A while ago during a conversation I said to someone that second to my daughter, he is the most important thing in the world to me. And that's true. It pissed her off, and I felt bad about that. But the easy simple truth for me is that I was given something precious, and I will hold it with both hands, and treasure it. I learned a hard lesson, and will value it accordingly. Words have value. And treating someone with the respect they deserve means something.

I will continue to treat people the way I would want to be treated, whether they treat me that way or not. And I will continue to be happy with Phillip, because I have that opportunity.

Everyone who doesn't wish us well can go their own way. I'm sorry for that, but if that's the way it has to be, so be it.

Tuesday, December 25, 2007

Merry Christmas from Nevada

Which is where I am right now, because that's where my kid is. I got lucky, and a friend of mine's father lives about a half hour from my parents, and she was heading up to see her dad, and I caught a ride, so I got to spend Christmas here.

I miss Phillip, though. A lot. It's good to be here, but I miss home, and him.

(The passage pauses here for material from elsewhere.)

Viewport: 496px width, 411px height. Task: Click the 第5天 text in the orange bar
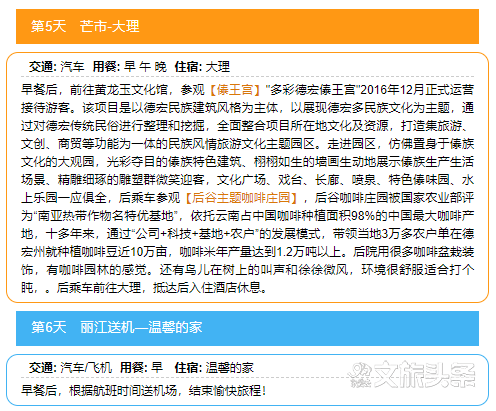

It's actually been good. I don't like holidays in general, but this one has been good. I made some custom ringtones for my little brother and my mom. Watched my little cousins and my kid and everyone open presents. Saw my family. It's been a good day.

But I'll still be happy to go home. I'm never going to be warm and fuzzy about holidays. It's just not me. It's nice, and even kind of peaceful. I'm writing this with my daughter and my little cousin sitting on the floor next to me, and they're playing together while I type. And that's nice. But this isn't my home, and this isn't my life, not really.

I'm an outsider. A visitor. And I don't know. Maybe if I lived here, and was here all the time, it would feel normal? But because I don't, and I'm not, I'm a guest. Weird.

Anyhow. Merry Christmas to everyone. Happy Yule. Happy Holidays. Be well, and happy, and I hope everyone had a good day.

Sunday, December 23, 2007

Secret word of the week

New word of the week is:

Backlog

Take it any way you want.

Love, Crystal.

Tuesday, December 18, 2007

Being alone

Or rather, living alone. I was thinking about it, yesterday. When I finally move to Nevada, which will happen eventually, although I'm not sure when. It's mostly a matter of paperwork at this point. My Dad will be helping me with that. Except for the month and a half or so before I had my daughter, I've never really lived completely alone. I mean, yes, I lived alone with my daughter. But completely alone, just me. Not really. I always lived with someone. Monkey, or a roommate, or a boyfriend. Always someone. Never just *me*. So when I finally go to Nevada, and get my own place...it will be just me. And that's kind of a daunting idea. Not an unpleasant one, just...strange. It's odd to think of myself as a thirty year old woman who has never really lived completely on my own.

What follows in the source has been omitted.